'The Boundary Waters is a national treasure, special to the 150,000 people who canoe, fish and recreate there each year, and is the economic lifeblood to local business that depend on a pristine natural resource. I have asked [the Department of the Interior] to take a time-out, conduct a careful environmental analysis and engage the public on whether future mining should be authorized on any federal land next door to the Boundary Waters."
In this way did Agriculture Secretary Tom Vilsack, who oversees the Forest Service, explain his decisions to reject a request by a South American mining conglomerate for leases to mine copper and other metals on land next to the Boundary Waters Canoe Area Wilderness and to request a two-year environmental study to consider if federal lands in the watershed of the Boundary Waters should be off limits for sulfide-ore copper mining.

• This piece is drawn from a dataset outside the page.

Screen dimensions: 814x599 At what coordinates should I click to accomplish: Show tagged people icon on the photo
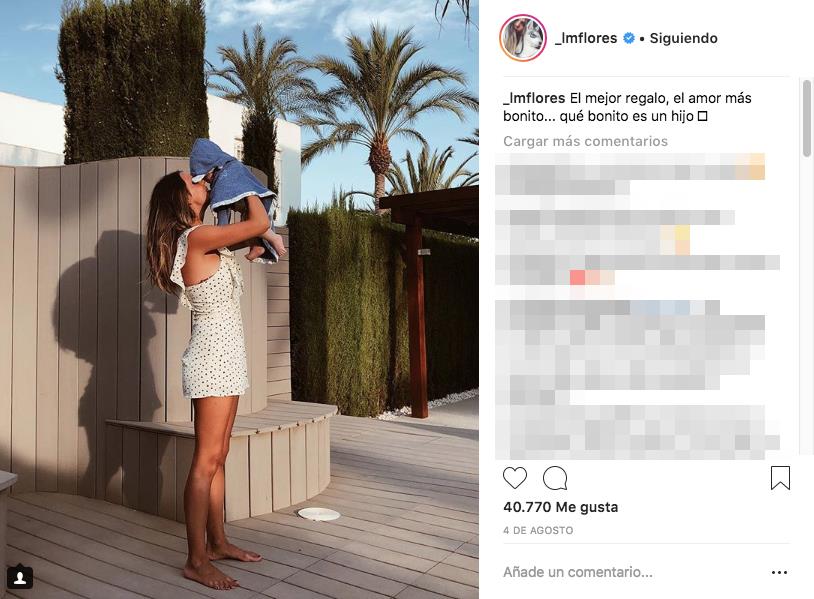coord(20,577)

Vilsack's decisions, joined by Interior Secretary Sally Jewell, are the result of a three-year review of requests to mine public minerals — copper and other metals embedded in sulfide-bearing ore — on lands adjacent to the Boundary Waters and along rivers and lakes that flow directly into the wilderness. The review included numerous meetings and listening sessions with all stakeholders; review of the body of scientific evidence; consideration of the laws that protect national lands, waters and the Boundary Waters, and public input.
The inescapable conclusion of the review is this: Sulfide-ore mining in the watershed presents a high risk of major, permanent damage to the Boundary Waters.

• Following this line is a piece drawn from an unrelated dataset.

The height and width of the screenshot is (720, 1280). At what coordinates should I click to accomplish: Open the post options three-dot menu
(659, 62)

In rejecting the well-founded decisions of the secretaries of Agriculture and Interior, the Star Tribune Editorial Board called instead for issuance of federal mining leases — even after acknowledging the industry's history of destruction ("A victory for BWCA that could backfire," Dec. 18). Issuance of leases to mine would be contrary to legal mandates to protect the Boundary Waters and — importantly — would deprive all Americans of the opportunity to have any input into whether we allow this type of risk at all near the Boundary Waters.
The overwhelming majority of Americans who participated in the review process urged denial of federal mining leases and withdrawal of sensitive lands near the Boundary Waters from the federal mining program. This also reflects the desires of Minnesotans — 78 percent of whom support the two-year pause-and-study proposal, including a majority of Republicans, Democrats and independents. Minnesotans do not view the Boundary Waters as a partisan or a political issue.
The laws that govern our nation's minerals provide for exactly this approach, a science-based process to determine if sulfide-ore mining should be prohibited to protect America's most spectacular public lands. This process has protected special places in similar circumstances, including Yellowstone National Park, Montana's Rocky Mountain Front, Grand Canyon National Park, and Wild and Scenic Rivers in Oregon.
The decisions by the secretaries are consistent with more than a century of action to protect the Boundary Waters. Five federal laws, three Minnesota state laws, one Minnesota administrative action and two presidential declarations all sought to protect the Boundary Waters from harmful development — including, in many instances, from mining.